- TASK DESCRIPTION
For this exercise, repeat each entry exactly as written.

[Stored data]

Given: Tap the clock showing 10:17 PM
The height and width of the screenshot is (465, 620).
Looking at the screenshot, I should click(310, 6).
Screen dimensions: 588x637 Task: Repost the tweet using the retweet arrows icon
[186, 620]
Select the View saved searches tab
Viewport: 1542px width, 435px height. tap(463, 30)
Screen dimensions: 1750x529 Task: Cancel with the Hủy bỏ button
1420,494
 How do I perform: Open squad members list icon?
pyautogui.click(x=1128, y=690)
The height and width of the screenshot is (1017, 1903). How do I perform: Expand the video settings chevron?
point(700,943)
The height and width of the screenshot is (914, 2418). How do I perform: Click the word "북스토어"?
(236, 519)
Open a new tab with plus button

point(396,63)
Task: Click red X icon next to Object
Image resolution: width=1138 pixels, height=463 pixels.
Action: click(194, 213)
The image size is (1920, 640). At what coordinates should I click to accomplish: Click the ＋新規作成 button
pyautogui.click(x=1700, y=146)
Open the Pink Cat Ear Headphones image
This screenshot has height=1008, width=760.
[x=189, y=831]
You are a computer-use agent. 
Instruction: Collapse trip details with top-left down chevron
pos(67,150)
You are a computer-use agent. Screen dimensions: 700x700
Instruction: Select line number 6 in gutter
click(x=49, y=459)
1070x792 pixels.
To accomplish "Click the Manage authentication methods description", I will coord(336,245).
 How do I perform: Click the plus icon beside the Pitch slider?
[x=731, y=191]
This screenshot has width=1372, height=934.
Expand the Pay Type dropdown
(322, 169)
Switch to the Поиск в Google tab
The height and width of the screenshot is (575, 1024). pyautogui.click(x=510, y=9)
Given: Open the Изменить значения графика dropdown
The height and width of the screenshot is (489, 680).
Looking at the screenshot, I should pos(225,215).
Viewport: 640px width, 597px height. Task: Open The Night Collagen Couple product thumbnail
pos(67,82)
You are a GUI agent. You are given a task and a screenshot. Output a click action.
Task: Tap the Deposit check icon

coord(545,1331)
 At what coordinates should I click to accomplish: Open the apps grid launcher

- RESPONSE
Given: Tap the clock showing 10:17 PM
The height and width of the screenshot is (465, 620).
Looking at the screenshot, I should click(310, 6).
Screen dimensions: 588x637 Task: Repost the tweet using the retweet arrows icon
[186, 620]
Select the View saved searches tab
Viewport: 1542px width, 435px height. tap(463, 30)
Screen dimensions: 1750x529 Task: Cancel with the Hủy bỏ button
1420,494
 How do I perform: Open squad members list icon?
pyautogui.click(x=1128, y=690)
The height and width of the screenshot is (1017, 1903). How do I perform: Expand the video settings chevron?
point(700,943)
The height and width of the screenshot is (914, 2418). How do I perform: Click the word "북스토어"?
(236, 519)
Open a new tab with plus button

point(396,63)
Task: Click red X icon next to Object
Image resolution: width=1138 pixels, height=463 pixels.
Action: click(194, 213)
The image size is (1920, 640). At what coordinates should I click to accomplish: Click the ＋新規作成 button
pyautogui.click(x=1700, y=146)
Open the Pink Cat Ear Headphones image
This screenshot has height=1008, width=760.
[x=189, y=831]
You are a computer-use agent. 
Instruction: Collapse trip details with top-left down chevron
pos(67,150)
You are a computer-use agent. Screen dimensions: 700x700
Instruction: Select line number 6 in gutter
click(x=49, y=459)
1070x792 pixels.
To accomplish "Click the Manage authentication methods description", I will coord(336,245).
 How do I perform: Click the plus icon beside the Pitch slider?
[x=731, y=191]
This screenshot has width=1372, height=934.
Expand the Pay Type dropdown
(322, 169)
Switch to the Поиск в Google tab
The height and width of the screenshot is (575, 1024). pyautogui.click(x=510, y=9)
Given: Open the Изменить значения графика dropdown
The height and width of the screenshot is (489, 680).
Looking at the screenshot, I should pos(225,215).
Viewport: 640px width, 597px height. Task: Open The Night Collagen Couple product thumbnail
pos(67,82)
You are a GUI agent. You are given a task and a screenshot. Output a click action.
Task: Tap the Deposit check icon

coord(545,1331)
 At what coordinates should I click to accomplish: Open the apps grid launcher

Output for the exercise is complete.